Review by Veronica Herrera, UCLA
Squatter settlements dot the cities of the Global South, but they exhibit uneven access to public goods. Auerbach tackles this puzzle in Demanding Development, painting a revealing portrait of local claims making and problem-solving networks in India’s urban slums. In doing so, the author speaks to a central problem of development as public resources for infrastructure are limited and accessed through a complex web of political relationships.
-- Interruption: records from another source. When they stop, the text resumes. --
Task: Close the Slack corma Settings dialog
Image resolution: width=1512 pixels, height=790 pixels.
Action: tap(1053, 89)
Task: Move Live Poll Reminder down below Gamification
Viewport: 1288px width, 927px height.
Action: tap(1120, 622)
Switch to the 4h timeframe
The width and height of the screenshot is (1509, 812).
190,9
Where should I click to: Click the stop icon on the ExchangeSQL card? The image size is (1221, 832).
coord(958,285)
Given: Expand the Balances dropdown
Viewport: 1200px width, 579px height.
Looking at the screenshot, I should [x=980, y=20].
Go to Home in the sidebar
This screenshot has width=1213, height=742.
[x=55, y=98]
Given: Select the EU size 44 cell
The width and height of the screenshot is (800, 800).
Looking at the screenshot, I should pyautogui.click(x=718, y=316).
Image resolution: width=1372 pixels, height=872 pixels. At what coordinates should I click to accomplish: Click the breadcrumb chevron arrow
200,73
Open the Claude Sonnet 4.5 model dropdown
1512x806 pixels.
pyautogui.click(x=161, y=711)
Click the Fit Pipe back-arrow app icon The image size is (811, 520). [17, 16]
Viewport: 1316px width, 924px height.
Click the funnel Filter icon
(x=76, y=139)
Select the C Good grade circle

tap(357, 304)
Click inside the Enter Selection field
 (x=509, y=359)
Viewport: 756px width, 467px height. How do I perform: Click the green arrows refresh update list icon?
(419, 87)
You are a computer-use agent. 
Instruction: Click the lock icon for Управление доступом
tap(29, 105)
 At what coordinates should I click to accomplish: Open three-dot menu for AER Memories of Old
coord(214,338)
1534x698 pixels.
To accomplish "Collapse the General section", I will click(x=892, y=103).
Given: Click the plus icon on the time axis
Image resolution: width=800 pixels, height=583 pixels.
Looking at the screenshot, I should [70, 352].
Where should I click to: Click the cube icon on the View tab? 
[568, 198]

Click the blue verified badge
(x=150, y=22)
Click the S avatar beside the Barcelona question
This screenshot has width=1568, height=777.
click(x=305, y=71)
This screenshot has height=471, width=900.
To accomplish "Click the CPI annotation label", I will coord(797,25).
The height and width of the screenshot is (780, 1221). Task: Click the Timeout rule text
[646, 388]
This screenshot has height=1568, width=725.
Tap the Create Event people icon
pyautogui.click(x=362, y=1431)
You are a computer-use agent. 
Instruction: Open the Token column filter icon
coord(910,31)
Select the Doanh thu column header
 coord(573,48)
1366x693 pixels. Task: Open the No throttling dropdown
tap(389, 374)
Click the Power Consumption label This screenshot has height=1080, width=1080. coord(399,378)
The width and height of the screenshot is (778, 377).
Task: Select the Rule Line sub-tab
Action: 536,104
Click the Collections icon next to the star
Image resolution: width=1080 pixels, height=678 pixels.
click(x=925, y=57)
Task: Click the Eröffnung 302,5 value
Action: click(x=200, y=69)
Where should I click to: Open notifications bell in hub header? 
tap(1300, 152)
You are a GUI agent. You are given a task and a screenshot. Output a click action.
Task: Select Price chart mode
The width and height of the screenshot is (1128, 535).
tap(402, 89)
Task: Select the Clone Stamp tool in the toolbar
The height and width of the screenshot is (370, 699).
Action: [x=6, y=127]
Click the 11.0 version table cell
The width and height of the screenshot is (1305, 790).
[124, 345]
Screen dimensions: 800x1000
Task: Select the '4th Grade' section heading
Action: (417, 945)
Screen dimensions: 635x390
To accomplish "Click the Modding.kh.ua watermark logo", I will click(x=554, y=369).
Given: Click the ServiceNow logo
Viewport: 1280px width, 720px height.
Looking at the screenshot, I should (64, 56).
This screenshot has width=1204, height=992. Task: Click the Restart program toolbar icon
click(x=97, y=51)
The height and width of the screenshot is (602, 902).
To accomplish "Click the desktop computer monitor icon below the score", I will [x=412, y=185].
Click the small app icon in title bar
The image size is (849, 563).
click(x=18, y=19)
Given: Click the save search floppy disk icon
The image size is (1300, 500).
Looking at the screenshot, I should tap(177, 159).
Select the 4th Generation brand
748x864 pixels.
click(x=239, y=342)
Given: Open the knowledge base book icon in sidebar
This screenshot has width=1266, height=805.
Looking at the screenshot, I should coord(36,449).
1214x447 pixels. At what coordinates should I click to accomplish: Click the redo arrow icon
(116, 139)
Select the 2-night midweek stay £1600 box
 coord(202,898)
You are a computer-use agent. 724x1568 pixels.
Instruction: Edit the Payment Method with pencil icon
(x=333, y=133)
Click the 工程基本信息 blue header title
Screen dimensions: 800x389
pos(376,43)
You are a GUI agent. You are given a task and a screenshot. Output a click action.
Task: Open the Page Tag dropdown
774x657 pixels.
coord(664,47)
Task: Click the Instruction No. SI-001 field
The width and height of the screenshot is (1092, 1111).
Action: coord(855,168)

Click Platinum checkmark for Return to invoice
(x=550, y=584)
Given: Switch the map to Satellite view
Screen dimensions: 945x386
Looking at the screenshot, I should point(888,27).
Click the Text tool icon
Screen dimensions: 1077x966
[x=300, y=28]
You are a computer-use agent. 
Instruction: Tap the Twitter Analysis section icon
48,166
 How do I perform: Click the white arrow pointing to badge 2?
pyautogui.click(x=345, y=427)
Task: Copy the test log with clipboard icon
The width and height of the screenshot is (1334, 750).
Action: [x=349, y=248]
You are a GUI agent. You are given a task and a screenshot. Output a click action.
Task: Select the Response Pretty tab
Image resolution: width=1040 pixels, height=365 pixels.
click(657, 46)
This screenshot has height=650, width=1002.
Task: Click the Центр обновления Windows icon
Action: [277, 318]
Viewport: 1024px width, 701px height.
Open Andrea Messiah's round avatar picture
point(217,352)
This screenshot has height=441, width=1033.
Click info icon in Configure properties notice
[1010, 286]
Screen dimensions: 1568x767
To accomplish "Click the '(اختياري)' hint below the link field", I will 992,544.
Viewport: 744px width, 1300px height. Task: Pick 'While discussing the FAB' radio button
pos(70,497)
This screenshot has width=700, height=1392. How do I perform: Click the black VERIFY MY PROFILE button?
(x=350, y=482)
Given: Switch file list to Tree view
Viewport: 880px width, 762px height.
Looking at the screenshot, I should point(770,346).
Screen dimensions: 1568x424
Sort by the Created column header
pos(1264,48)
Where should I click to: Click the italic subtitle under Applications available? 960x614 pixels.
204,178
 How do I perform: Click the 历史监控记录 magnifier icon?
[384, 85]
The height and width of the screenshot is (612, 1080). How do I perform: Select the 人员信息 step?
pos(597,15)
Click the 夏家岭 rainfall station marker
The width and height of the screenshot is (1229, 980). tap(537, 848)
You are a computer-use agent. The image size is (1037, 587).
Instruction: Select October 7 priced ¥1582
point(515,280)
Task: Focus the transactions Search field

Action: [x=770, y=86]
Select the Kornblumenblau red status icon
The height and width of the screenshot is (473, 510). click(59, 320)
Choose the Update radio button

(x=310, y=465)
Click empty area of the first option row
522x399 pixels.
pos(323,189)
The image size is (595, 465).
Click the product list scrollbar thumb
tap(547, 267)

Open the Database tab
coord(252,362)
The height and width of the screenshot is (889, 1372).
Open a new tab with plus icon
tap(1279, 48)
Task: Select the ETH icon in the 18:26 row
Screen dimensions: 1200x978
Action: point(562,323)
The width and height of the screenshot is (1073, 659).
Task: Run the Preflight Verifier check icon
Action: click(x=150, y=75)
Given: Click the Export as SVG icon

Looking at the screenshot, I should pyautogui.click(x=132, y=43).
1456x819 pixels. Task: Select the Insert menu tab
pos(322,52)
Auerbach finds that settlements with dense networks of party workers are better positioned to demand public services such as paved roads, sanitation, and drinking water. Dense networks of party workers in a community intensify competition among party workers for a personal following, pushing party workers to work hard to solve residents’ problems or risk losing their support. Dense networks also generate more political connectivity, or the degree to which the slum is connected to party organizational networks and has relationships with political elites. Finally, dense networks offer an organizational structure for rallying residents to protest, strengthening the settlement’s power to disrupt when their claims go unanswered. In slums with greater party worker density, local residents are more likely to have their claims for public services addressed. Auerbach qualifies this account by noting that this relationship holds only in slums where a single party commands all party workers.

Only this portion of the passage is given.